═════ Dataset extract ═════
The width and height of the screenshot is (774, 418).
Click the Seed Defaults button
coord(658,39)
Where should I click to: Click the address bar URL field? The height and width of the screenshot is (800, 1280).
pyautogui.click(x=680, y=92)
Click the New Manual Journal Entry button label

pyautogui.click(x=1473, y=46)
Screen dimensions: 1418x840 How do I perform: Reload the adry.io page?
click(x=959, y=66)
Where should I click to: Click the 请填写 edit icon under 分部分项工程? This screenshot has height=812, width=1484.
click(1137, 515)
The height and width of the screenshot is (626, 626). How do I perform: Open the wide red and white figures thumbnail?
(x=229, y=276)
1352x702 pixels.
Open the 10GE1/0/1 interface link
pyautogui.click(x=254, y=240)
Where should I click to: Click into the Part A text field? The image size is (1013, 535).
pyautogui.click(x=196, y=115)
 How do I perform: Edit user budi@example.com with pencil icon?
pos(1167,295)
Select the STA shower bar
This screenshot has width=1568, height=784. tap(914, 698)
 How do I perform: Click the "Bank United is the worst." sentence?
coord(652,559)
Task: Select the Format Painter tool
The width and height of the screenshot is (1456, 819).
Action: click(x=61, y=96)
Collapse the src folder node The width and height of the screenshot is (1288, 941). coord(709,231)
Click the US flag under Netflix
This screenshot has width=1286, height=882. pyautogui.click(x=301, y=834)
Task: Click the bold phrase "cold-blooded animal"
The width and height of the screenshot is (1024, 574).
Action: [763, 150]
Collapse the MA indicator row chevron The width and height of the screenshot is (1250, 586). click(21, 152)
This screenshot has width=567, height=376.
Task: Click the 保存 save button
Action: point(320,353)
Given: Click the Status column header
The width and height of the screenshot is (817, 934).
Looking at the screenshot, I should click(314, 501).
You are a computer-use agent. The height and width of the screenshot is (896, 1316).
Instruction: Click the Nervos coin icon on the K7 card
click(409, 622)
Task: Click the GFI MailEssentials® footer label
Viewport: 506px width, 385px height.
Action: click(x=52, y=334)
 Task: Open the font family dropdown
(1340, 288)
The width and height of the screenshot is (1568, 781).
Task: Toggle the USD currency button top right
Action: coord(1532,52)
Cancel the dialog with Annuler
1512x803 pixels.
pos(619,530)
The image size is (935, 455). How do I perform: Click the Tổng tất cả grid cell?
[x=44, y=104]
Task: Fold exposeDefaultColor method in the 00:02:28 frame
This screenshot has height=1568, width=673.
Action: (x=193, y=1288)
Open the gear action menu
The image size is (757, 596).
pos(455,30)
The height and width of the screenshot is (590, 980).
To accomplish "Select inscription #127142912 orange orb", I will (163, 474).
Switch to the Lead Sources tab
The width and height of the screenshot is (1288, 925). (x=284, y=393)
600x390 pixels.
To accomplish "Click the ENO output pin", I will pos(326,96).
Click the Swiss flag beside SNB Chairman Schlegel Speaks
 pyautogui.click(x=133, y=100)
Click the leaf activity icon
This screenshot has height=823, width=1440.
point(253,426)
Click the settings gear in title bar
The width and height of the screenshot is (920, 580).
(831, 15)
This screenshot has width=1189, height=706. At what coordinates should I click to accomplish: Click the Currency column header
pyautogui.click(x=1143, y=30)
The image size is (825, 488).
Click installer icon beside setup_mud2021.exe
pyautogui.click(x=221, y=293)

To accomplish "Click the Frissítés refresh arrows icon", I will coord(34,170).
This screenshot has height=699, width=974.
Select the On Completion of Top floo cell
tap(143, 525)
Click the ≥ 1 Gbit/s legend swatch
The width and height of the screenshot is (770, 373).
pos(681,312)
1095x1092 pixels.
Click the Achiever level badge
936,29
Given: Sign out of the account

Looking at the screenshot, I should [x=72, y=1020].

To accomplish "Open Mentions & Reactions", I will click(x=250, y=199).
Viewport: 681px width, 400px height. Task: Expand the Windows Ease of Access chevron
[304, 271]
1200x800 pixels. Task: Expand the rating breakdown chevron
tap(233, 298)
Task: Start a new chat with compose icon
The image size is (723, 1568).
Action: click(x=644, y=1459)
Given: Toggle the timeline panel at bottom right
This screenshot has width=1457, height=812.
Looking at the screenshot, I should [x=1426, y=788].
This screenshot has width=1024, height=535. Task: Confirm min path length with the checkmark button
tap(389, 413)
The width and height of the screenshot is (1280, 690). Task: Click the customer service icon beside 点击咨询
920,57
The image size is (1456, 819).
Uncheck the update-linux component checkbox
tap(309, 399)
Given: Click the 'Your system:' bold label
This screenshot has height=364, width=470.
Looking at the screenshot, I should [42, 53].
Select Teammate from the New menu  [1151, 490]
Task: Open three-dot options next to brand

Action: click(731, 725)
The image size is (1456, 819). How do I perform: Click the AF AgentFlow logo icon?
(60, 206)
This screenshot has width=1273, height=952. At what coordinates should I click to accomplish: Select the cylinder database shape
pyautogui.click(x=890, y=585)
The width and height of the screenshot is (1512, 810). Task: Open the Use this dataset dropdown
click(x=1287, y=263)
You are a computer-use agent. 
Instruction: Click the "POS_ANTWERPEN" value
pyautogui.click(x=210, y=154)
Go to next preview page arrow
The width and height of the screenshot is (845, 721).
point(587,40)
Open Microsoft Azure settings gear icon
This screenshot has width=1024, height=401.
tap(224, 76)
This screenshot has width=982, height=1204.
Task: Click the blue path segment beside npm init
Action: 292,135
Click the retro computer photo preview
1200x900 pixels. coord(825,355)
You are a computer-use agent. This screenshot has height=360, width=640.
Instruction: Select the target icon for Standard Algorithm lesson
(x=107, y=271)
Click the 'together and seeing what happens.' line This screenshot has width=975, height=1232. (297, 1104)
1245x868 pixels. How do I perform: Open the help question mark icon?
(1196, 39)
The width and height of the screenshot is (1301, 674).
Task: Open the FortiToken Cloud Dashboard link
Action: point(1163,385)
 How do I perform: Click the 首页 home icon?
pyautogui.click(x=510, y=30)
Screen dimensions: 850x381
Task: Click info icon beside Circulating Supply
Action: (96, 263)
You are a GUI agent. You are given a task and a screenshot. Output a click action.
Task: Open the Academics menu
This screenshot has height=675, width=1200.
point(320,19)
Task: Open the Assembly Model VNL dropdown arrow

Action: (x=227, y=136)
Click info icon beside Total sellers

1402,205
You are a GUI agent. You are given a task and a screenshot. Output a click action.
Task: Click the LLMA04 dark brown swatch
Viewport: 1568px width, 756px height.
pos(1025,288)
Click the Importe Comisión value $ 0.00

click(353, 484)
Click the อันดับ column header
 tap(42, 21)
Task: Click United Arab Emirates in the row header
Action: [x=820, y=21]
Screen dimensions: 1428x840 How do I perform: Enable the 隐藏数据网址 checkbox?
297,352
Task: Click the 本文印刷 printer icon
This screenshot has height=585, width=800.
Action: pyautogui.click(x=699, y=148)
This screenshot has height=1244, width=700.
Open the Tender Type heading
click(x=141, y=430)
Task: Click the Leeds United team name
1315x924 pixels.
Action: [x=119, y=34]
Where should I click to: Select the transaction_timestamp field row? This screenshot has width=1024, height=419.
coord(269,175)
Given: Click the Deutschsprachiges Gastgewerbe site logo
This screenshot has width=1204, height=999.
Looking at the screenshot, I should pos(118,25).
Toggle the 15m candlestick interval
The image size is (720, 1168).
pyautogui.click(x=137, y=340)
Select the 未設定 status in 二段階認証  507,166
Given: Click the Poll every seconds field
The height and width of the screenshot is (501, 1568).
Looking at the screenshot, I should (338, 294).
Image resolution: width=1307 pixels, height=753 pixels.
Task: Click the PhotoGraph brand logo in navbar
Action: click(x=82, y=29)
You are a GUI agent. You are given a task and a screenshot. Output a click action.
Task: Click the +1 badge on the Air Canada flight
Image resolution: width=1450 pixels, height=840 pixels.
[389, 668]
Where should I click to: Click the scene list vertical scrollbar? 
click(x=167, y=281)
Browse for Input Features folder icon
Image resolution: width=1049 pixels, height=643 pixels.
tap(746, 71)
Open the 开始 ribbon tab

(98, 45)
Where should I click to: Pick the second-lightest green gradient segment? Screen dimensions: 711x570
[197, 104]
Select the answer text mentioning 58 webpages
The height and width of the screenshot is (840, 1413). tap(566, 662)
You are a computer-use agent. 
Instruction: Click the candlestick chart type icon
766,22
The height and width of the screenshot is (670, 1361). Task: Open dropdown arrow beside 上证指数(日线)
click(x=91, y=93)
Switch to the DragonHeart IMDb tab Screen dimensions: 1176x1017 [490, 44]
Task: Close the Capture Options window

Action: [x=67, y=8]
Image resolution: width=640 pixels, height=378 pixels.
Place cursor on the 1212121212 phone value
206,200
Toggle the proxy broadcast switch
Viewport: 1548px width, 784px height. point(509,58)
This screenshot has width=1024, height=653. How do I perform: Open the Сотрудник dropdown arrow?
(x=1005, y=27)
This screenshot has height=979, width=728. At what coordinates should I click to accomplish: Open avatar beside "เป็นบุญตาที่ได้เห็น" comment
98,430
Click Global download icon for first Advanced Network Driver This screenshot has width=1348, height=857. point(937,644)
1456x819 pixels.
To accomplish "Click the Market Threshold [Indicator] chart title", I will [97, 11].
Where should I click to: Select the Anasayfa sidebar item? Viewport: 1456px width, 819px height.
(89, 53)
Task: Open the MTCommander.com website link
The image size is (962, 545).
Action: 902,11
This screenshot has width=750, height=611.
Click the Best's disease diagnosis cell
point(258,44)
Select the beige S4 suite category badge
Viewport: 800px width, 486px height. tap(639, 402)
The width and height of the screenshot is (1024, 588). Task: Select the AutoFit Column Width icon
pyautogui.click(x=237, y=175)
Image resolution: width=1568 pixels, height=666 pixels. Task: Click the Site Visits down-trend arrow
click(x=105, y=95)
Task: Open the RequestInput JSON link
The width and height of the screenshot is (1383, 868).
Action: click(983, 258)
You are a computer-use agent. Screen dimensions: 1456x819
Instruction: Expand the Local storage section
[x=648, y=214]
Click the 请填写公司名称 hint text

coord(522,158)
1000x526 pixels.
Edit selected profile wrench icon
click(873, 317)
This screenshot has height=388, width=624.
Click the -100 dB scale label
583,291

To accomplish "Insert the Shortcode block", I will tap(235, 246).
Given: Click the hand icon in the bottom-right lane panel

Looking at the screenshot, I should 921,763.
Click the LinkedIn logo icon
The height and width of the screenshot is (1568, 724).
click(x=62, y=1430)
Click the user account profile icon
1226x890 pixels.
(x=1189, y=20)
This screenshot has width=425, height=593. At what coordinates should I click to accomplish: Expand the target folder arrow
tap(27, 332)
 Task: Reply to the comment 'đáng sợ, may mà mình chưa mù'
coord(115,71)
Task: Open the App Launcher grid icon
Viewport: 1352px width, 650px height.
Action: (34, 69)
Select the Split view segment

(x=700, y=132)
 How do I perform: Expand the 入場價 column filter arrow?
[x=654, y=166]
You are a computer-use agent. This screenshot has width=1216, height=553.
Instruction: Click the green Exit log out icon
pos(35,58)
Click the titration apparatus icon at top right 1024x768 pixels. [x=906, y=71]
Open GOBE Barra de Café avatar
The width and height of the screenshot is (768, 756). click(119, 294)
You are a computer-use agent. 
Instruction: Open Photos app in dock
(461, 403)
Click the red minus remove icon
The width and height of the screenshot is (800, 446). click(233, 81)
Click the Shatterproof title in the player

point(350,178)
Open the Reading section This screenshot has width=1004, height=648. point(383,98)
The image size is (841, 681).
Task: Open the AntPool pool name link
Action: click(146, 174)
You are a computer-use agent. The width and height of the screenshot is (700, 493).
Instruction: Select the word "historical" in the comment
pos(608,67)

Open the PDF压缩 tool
═════
Given exercise.
Reproduce the lines of the listing verbatim, beginning at its first line and continuing through the line that contains "coord(652,559)", with both ends included.

Final result.
The width and height of the screenshot is (774, 418).
Click the Seed Defaults button
coord(658,39)
Where should I click to: Click the address bar URL field? The height and width of the screenshot is (800, 1280).
pyautogui.click(x=680, y=92)
Click the New Manual Journal Entry button label

pyautogui.click(x=1473, y=46)
Screen dimensions: 1418x840 How do I perform: Reload the adry.io page?
click(x=959, y=66)
Where should I click to: Click the 请填写 edit icon under 分部分项工程? This screenshot has height=812, width=1484.
click(1137, 515)
The height and width of the screenshot is (626, 626). How do I perform: Open the wide red and white figures thumbnail?
(x=229, y=276)
1352x702 pixels.
Open the 10GE1/0/1 interface link
pyautogui.click(x=254, y=240)
Where should I click to: Click into the Part A text field? The image size is (1013, 535).
pyautogui.click(x=196, y=115)
 How do I perform: Edit user budi@example.com with pencil icon?
pos(1167,295)
Select the STA shower bar
This screenshot has width=1568, height=784. tap(914, 698)
 How do I perform: Click the "Bank United is the worst." sentence?
coord(652,559)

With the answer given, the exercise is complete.